Poster
in
Workshop: Optimization for ML Workshop
Understanding Critical Batch Sizes: Scheduling and Batch-Size Invariance in Data-constrained Pre-training
Hanlin Zhang · Depen Morwani · Nikhil Vyas · Jingfeng Wu · Difan Zou · Udaya Ghai · Dean Foster · Sham Kakade
Training large-scale models under given resource budgets requires careful designs of training and parallelism strategies.In particular, the efficiency notion of critical batch size concerns the compromise between time and compute, beyond which might lead to diminishing returns from greater data parallelism. To operationalize this notion, we study auto-regressive language model pre-training on C4 and navigate the optimal model performance under a series of batch sizes with massive hyper-parameter sweeps: by carefully controlling accounting for factors like learning rate and its scheduling, and momentum, we are able to understand the interaction of them transparently, and derive a quantitative relationship between model sizes and CBS. We train a series of LMs ranging from 85 million to 1.2 billion, showing that the halving effect (doubling the batch size would decrease the number of steps by half) widely exists and diminishes over a batch size of 1.05 million tokens.
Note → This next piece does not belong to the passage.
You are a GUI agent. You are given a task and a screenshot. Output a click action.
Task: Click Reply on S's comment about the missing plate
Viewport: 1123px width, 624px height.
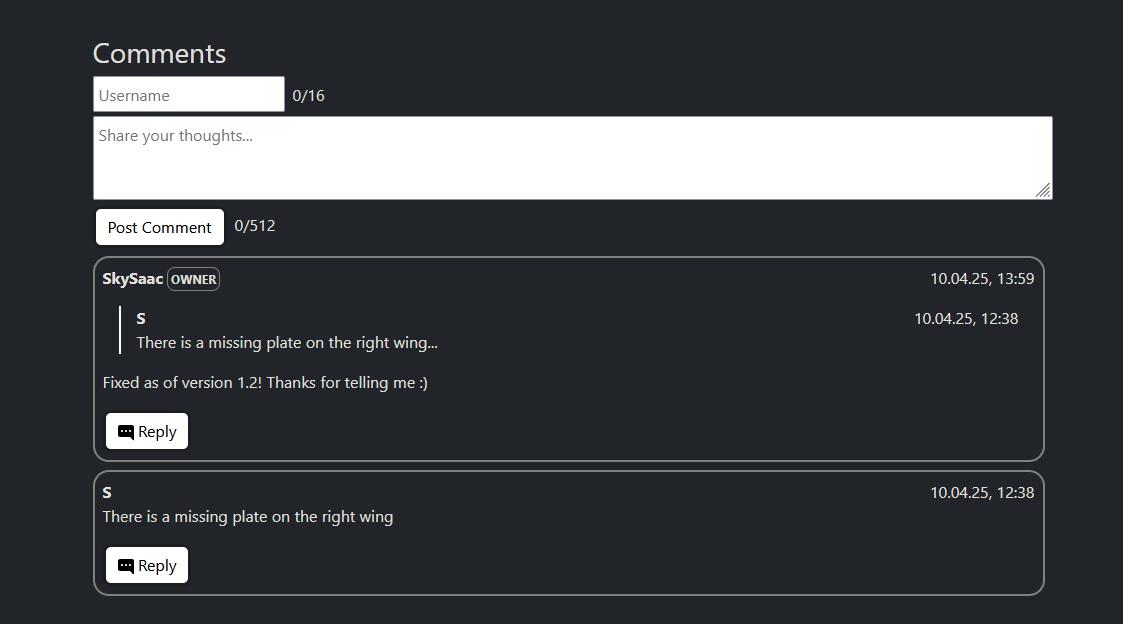pyautogui.click(x=147, y=565)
Then we propose the measure of CBS, fit a scaling law with respect to model and training token sizes, and theoretically analyze the behaviors of infinite dimension regression to derive the expected scaling laws. Overall, our results quantify the slight growth of CBS with respect to training duration instead of the increase in model sizes.In addition, we highlight the importance of several common hyper-parameter choices, as well as strategies on how to study large-scale pre-training beyond fixed training durations.